According to McKenna, Abstract appeals to international free independent travellers, business people working in the CBD, visitors attending concerts, conferences and sports events in Auckland, and people transitioning to New Zealand who may like to take up residence at Abstract for an extended stay.

Abstract also hosts an outstanding standalone luxury spa facility for in-house guests and visitors.
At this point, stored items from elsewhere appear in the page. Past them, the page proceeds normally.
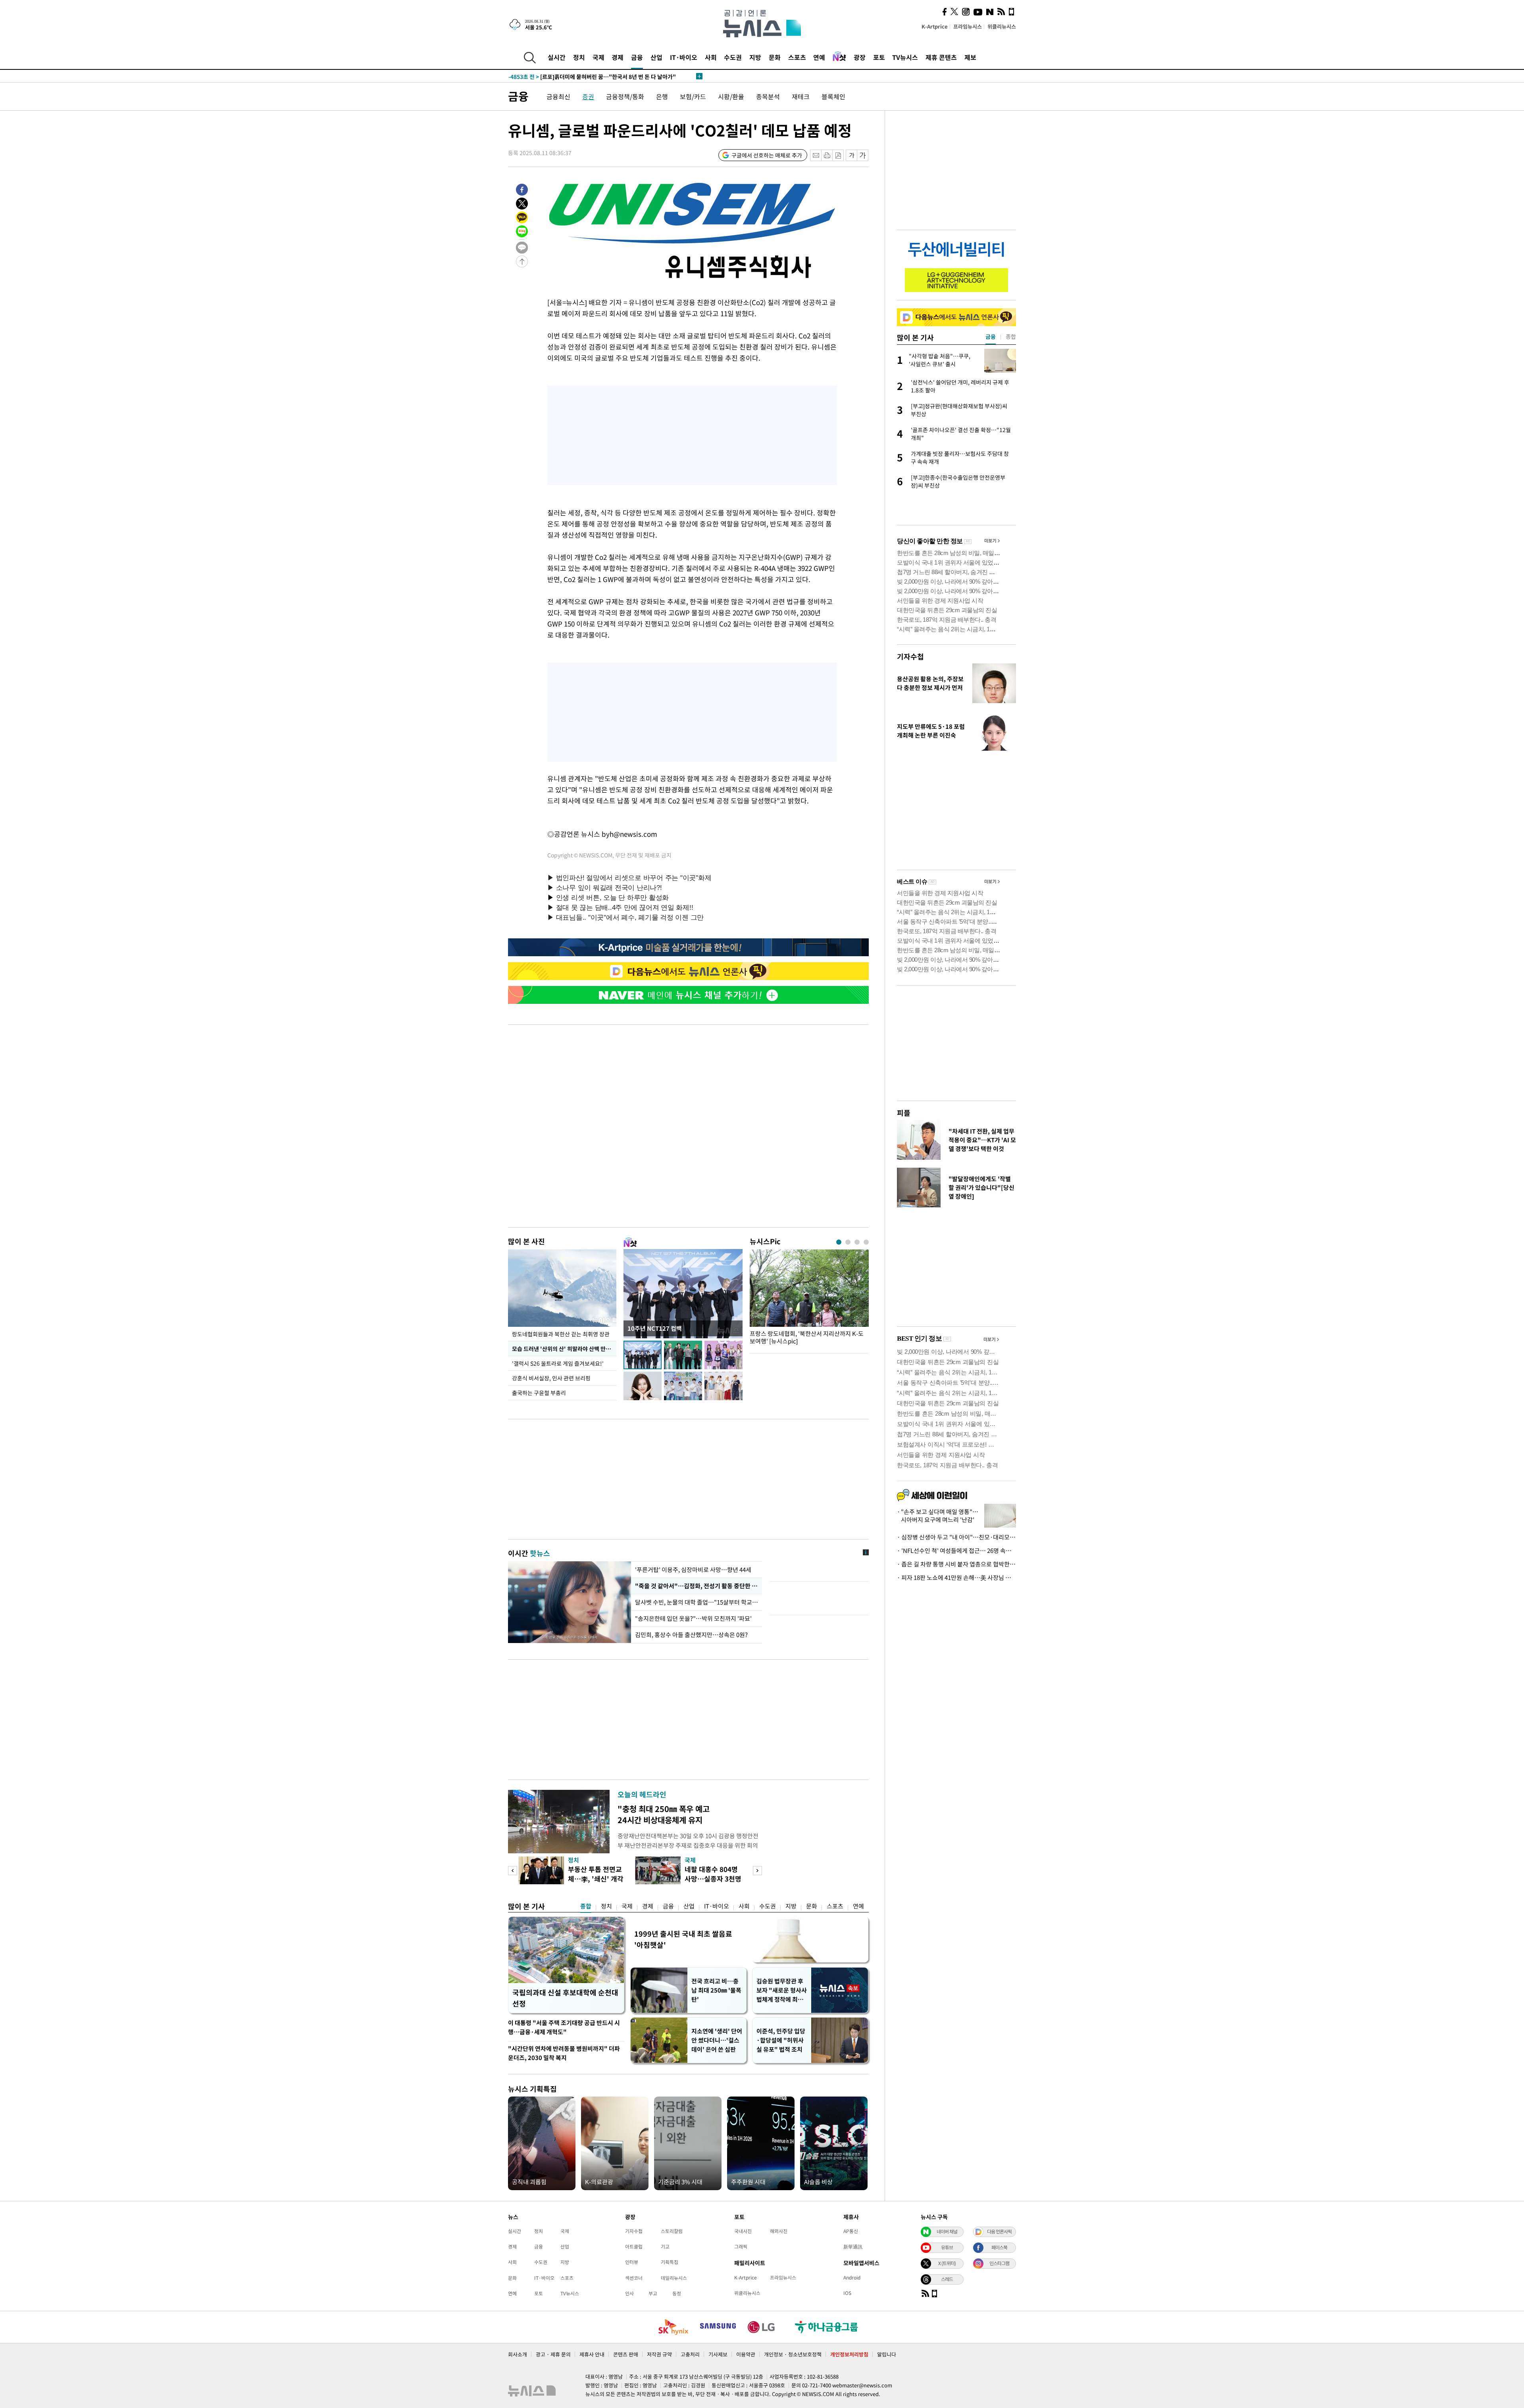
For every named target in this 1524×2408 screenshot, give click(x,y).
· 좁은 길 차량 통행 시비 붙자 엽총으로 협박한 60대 (956, 1564)
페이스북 (999, 2247)
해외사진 (778, 2231)
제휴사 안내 (591, 2354)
Sa-Ni Spa and Wellness Centre sees co-founder and director Sarisa Nasinprom guiding a team of master therapists, adept at treating body and mind through the ancient art of Thai massage and other signature beauty and therapeutic packages.

With K’ Road attracting the artistic and creative communities, Abstract Hotel honours New Zealand art in unique ways, starting in the arrival lobby where dramatic bronze drapes sit theatrically behind Fraser Clements’ iconic portrait of Graeme Maunsel.



The integration of art and architecture is repeated in the restaurant, with two large Hayley Brown abstract pieces -- Flight 1 and 2 – echoing the soft furnishings, while Auckland-based urban artist, Ross Liew’s work, “The Name Itself” hangs near the elevators.

Beside this, and repeated on each floor above, is a set of four black and white photographs in an ascending linear series, with each set retelling a scene from one night in K’ Road, starting and ending in Abstract.

Works by other Auckland artists including Daniel Blanshard, Judi Bagust, Simon Lewis Wards, and Marcus Capes are also in pride of place – along with underwater photographs by Spanish-born, Nelson-based Jose Canos, and abstract paintings by Wellington’s Amanda Wilkinson.